**Document section**

LeRobot v0.5.0: Scaling Every Dimension

Contents

TL;DR Table of Contents Hardware: More Robots Than Ever Unitree G1 Humanoid OpenArm & OpenArm Mini More Robots CAN Bus Motors Policies: A Growing Model Zoo Pi0-FAST: Autoregressive VLAs Real-Time Chunking (RTC)Wall-X X-VLA SARM PEFT Support Datasets: Faster Recording, Faster Training Streaming Video Encoding 10x Faster Image Training, 3x Faster Encoding New Dataset Tools EnvHub: Environments from the Hub NVIDIA IsaacLab-Arena Codebase: A Modern Foundation Community & Ecosystem Final Thoughts

With over 200 merged PRs and over 50 new contributors since v0.4.0, LeRobot v0.5.0 is our biggest release yet — expanding in every direction at once. More robots (including our first humanoid), more policies (including the comeback of autoregressive VLAs), faster datasets, simulation environments you can load straight from the Hub, and a modernized codebase running on Python 3.12 and Transformers v5. Whether you’re training policies in simulation or deploying them on real hardware, v0.5.0 has something for you.

TL;DR

LeRobot v0.5.0 adds full Unitree G1 humanoid support (whole-body control models), new policies –including Pi0-FAST autoregressive VLAs and Real-Time Chunking for responsive inference–, and streaming video encoding that eliminates wait times between recording episodes. The release also introduces EnvHub for loading simulation environments from the Hugging Face Hub, NVIDIA IsaacLab-Arena integration, and a major codebase modernization with Python 3.12+, Transformers v5, and third-party policy plugins.

Hardware: More Robots Than Ever

LeRobot v0.5.0 dramatically expands the roster of supported hardware — from arms and mobile robots to a full humanoid.

Unitree G1 Humanoid

The biggest hardware addition in this release: full Unitree G1 humanoid support. This is LeRobot’s first humanoid integration, and it’s comprehensive:

Locomotion: Walk, navigate, and move through environments.
Manipulation: Perform dexterous object manipulation tasks.
Teleoperation: Control the G1 remotely with an intuitive teleoperation interface.
Whole-Body Control (WBC): Coordinate locomotion and manipulation simultaneously for complex, real-world tasks.

**Information given**

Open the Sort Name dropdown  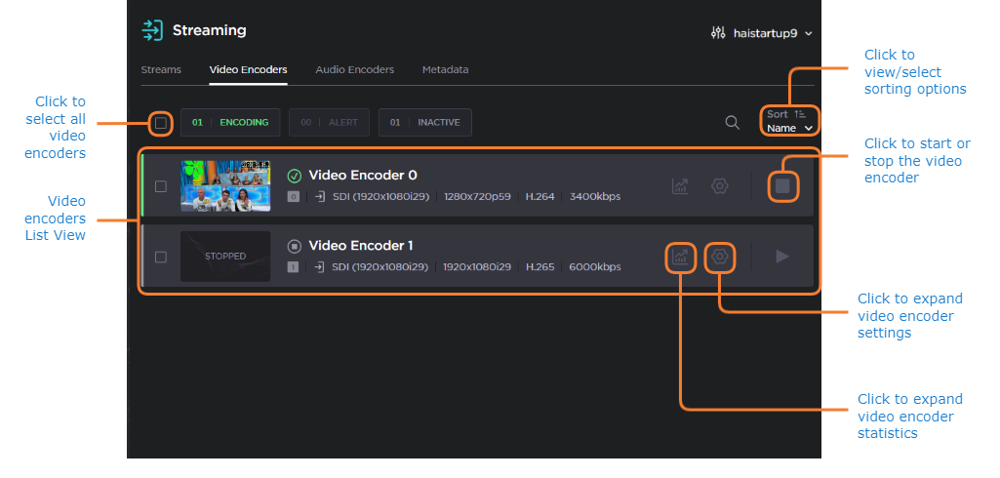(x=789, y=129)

...

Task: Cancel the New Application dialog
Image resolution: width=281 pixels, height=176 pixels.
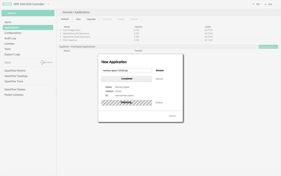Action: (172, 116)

**Task requirements**
[1] In the LeRobot v0.5.0 release notes, how many new contributors have joined since v0.4.0?
[2] Pick up the LeRobot v0.5.0 release notes right after their final sentence and continue writing them.

**In response**
[1] Over 50 new contributors.

[2]
The G1 integration represents a major step toward general-purpose robotics within LeRobot — moving beyond tabletop arms into full-body embodied AI. Try it out yourself by following the documentation.

OpenArm & OpenArm Mini

We’ve added support for the OpenArm robot and its companion OpenArm Mini teleoperator. OpenArm is a capable robot arm with full LeRobot integration, and the Mini serves as its natural teleoperation device. Both support bi-manual configurations, enabling dual-arm setups for more complex manipulation tasks. Check it out in the documentation.

More Robots

The hardware ecosystem keeps growing:

Earth Rover: Our first mobile robot integration, bringing LeRobot to outdoor navigation and ground-level robotics.
OMX Robot: A new robot arm with configurable gripper settings and calibration support.
SO-100/SO-101 Consolidation: We’ve unified the SO-100 and SO-101 implementations into a single, cleaner codebase — including bi-manual setups. Less code duplication, easier maintenance, same great robots.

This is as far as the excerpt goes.